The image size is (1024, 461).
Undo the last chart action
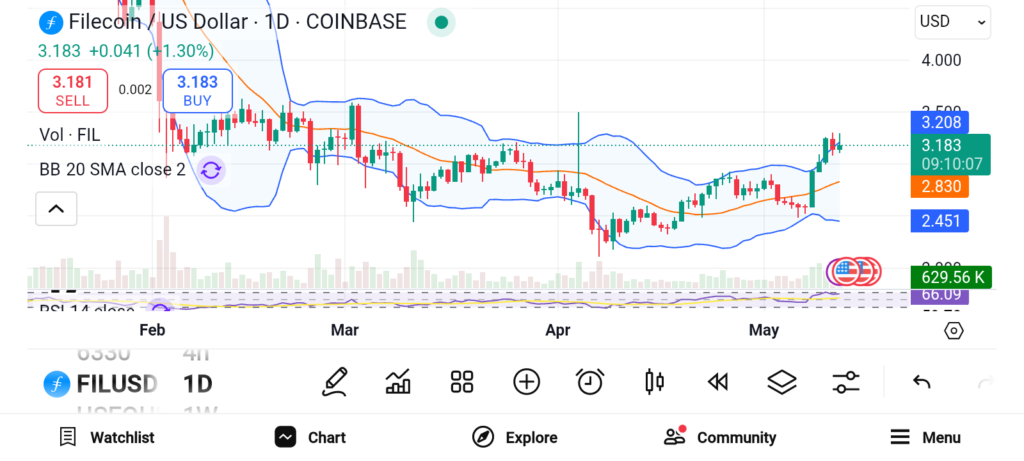922,382
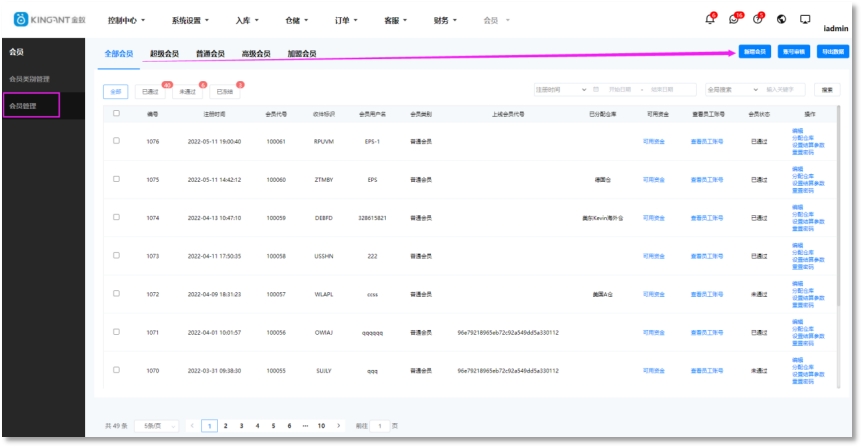Select 会员类别管理 in the sidebar
Viewport: 862px width, 447px height.
click(x=30, y=78)
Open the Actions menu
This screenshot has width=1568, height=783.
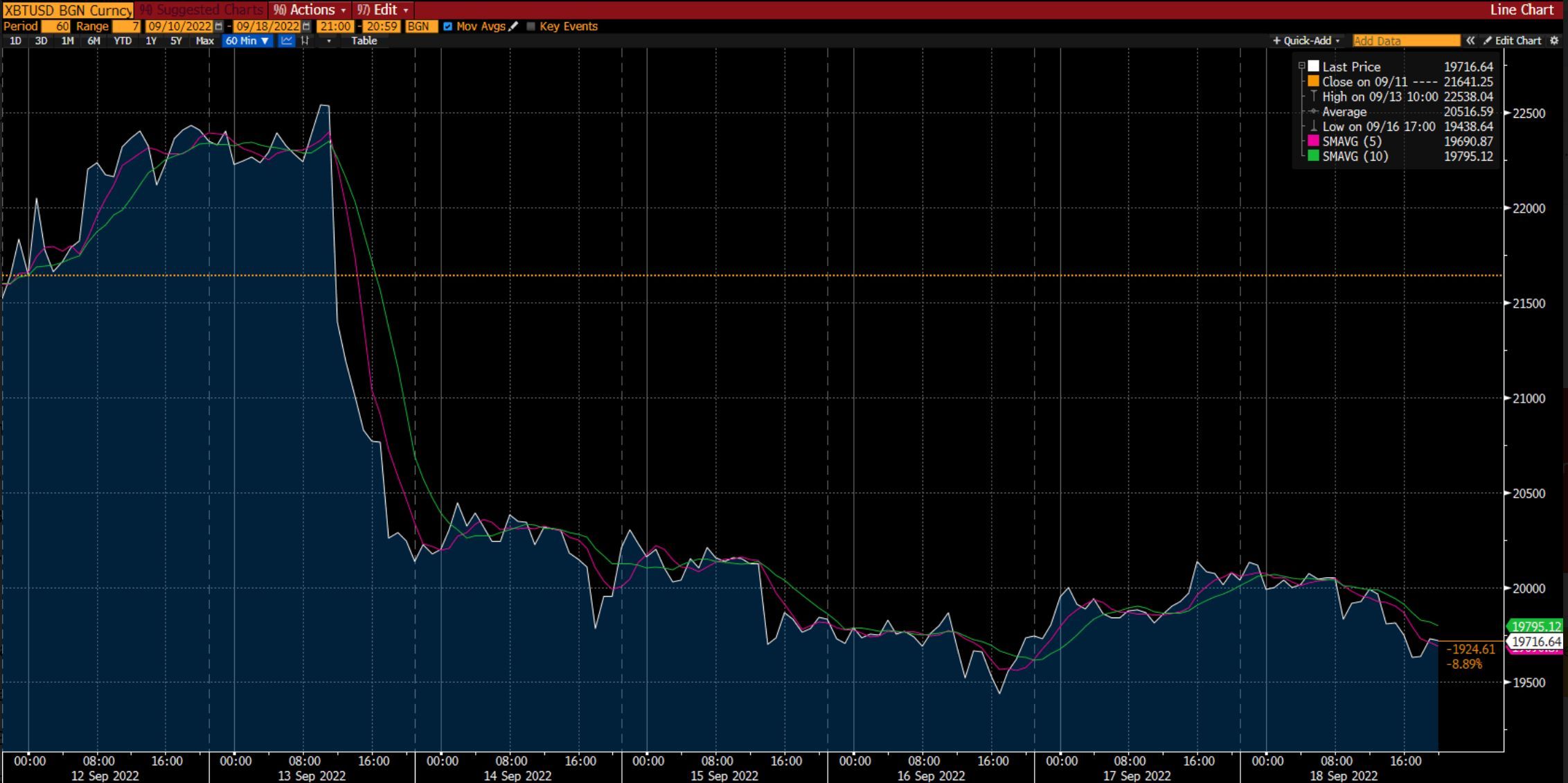(x=310, y=10)
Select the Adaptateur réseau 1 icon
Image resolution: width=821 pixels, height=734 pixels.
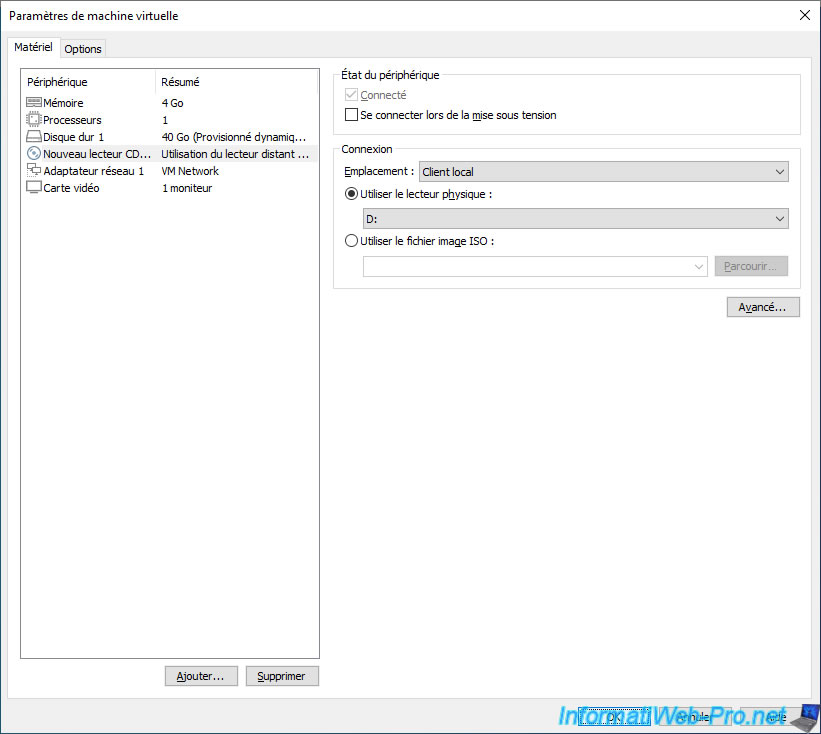[x=33, y=171]
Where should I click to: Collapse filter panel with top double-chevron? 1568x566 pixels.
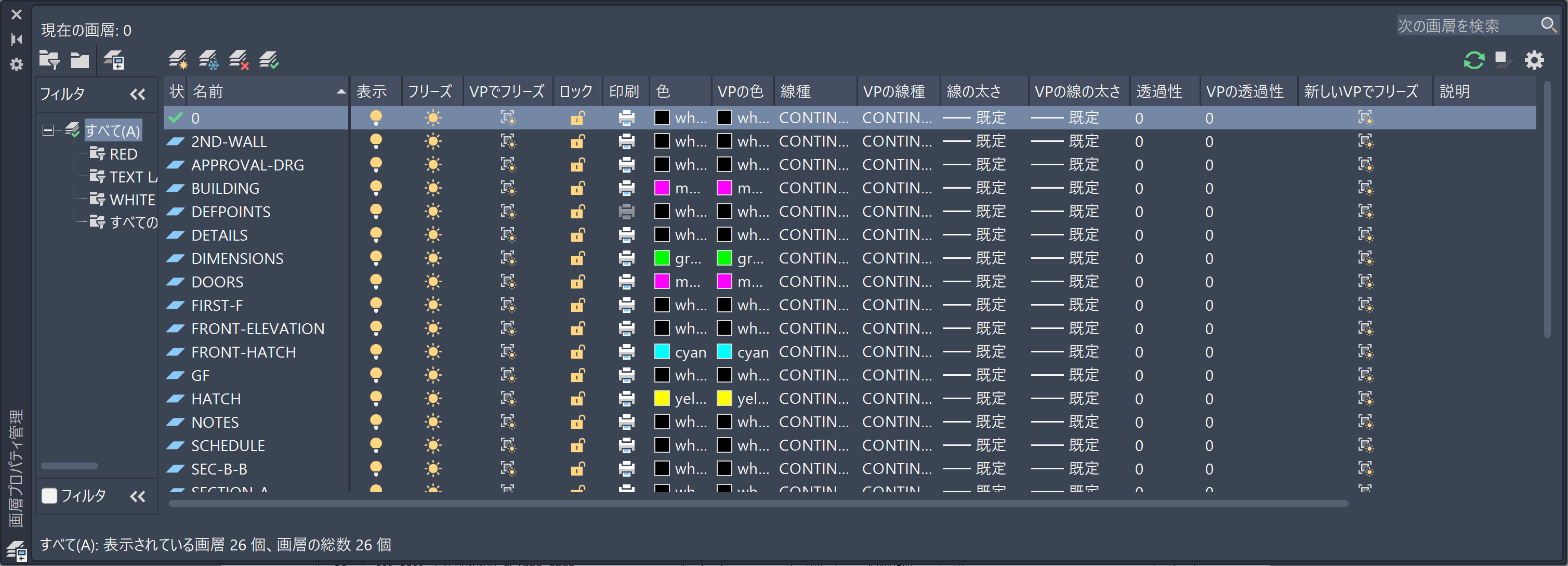[138, 94]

### [PROBLEM TO WORK ON]
Extract the text lines of all the items above verbatim, leaving out the pictures.

### [EXERCISE RESPONSE]
The image size is (1024, 461).
Undo the last chart action
922,382
Select 会员类别管理 in the sidebar
Viewport: 862px width, 447px height.
click(x=30, y=78)
Open the Actions menu
This screenshot has width=1568, height=783.
(x=310, y=10)
Select the Adaptateur réseau 1 icon
Image resolution: width=821 pixels, height=734 pixels.
[x=33, y=171]
Where should I click to: Collapse filter panel with top double-chevron? 1568x566 pixels.
[138, 94]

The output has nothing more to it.